_Task_:
The line containing "This screenshot has width=780, height=441." marks where to begin; quote it and every line after it through the end of the data, exactly as written.

_Material to process_:

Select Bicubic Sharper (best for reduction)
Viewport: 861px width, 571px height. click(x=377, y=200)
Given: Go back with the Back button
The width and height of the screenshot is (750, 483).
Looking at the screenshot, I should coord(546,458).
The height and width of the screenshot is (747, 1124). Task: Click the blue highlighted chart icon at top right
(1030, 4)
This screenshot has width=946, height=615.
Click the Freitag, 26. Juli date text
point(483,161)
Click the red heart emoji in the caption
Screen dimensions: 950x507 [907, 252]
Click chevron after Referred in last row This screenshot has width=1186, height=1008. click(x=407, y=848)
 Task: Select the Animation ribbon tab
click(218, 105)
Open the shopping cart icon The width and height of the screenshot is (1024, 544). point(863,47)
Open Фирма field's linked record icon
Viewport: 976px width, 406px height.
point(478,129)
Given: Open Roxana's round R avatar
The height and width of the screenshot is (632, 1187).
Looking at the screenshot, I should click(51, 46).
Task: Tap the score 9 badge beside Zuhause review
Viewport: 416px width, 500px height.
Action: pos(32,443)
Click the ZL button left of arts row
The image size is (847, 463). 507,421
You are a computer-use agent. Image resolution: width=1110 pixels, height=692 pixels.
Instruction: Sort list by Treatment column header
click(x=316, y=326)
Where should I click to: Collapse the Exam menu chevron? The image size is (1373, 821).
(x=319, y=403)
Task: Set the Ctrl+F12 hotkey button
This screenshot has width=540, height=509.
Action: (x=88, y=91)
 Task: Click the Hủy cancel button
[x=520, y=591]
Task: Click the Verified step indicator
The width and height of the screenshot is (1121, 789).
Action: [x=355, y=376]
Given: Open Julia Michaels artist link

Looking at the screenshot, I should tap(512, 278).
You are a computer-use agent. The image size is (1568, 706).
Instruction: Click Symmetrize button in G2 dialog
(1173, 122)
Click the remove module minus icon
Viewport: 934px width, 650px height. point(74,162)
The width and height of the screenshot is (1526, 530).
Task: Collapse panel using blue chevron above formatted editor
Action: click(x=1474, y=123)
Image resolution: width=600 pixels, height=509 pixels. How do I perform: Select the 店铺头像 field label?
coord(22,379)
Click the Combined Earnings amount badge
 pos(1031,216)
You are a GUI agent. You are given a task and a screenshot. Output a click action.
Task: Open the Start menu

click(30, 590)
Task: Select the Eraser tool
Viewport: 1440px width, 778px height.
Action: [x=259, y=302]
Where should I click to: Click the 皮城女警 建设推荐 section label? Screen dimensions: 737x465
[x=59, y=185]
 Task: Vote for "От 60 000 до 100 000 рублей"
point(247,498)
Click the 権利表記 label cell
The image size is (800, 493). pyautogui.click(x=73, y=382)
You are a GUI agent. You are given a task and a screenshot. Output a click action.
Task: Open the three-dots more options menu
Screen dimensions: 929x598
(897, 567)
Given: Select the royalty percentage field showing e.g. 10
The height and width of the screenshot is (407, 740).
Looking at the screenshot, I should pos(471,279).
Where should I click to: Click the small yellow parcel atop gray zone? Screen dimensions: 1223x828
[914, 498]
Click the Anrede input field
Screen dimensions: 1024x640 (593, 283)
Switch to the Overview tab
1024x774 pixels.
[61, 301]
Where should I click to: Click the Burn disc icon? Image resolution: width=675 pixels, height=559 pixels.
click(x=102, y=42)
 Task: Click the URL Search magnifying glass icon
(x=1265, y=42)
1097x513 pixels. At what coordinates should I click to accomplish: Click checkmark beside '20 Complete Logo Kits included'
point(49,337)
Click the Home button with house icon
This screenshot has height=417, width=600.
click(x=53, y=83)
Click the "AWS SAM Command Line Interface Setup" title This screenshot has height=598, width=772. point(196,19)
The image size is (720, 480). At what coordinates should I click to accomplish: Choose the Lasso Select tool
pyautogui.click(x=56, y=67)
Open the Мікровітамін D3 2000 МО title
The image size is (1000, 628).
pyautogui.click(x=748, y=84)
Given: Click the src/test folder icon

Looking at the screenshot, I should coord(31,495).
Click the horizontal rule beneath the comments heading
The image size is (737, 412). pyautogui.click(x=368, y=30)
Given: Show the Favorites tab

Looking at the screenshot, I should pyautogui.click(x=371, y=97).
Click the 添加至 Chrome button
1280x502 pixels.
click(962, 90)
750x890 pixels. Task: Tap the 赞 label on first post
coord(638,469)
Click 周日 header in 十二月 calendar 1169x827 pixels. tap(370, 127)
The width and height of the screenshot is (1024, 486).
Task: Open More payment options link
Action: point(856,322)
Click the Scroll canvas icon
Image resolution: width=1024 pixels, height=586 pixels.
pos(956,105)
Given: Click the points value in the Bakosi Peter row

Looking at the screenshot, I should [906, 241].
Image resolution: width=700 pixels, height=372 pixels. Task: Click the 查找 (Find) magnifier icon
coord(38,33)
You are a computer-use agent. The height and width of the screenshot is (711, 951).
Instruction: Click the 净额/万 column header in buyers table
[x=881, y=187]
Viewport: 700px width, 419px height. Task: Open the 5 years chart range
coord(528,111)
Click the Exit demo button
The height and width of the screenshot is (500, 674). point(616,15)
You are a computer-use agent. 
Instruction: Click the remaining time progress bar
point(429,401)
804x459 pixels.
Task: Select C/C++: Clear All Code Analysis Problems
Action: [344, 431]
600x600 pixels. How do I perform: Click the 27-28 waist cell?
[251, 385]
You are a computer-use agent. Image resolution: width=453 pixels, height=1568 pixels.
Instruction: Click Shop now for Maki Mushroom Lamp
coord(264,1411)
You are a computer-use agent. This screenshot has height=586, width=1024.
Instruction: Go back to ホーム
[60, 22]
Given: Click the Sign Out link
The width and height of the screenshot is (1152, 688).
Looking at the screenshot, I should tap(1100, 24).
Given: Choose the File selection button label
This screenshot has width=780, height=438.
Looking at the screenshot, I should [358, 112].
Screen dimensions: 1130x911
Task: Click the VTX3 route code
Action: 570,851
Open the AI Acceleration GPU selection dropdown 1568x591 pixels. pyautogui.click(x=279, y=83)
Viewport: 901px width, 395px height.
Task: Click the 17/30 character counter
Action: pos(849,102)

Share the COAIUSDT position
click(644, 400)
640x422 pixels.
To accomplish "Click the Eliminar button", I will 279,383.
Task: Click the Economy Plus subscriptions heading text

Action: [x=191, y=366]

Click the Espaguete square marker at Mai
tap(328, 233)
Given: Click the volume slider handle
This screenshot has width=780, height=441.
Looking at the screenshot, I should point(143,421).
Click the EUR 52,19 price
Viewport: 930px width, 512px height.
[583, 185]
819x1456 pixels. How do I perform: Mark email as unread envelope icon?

_Exercise answer_:
This screenshot has width=780, height=441.
Looking at the screenshot, I should point(143,421).
Click the EUR 52,19 price
Viewport: 930px width, 512px height.
[583, 185]
819x1456 pixels. How do I perform: Mark email as unread envelope icon?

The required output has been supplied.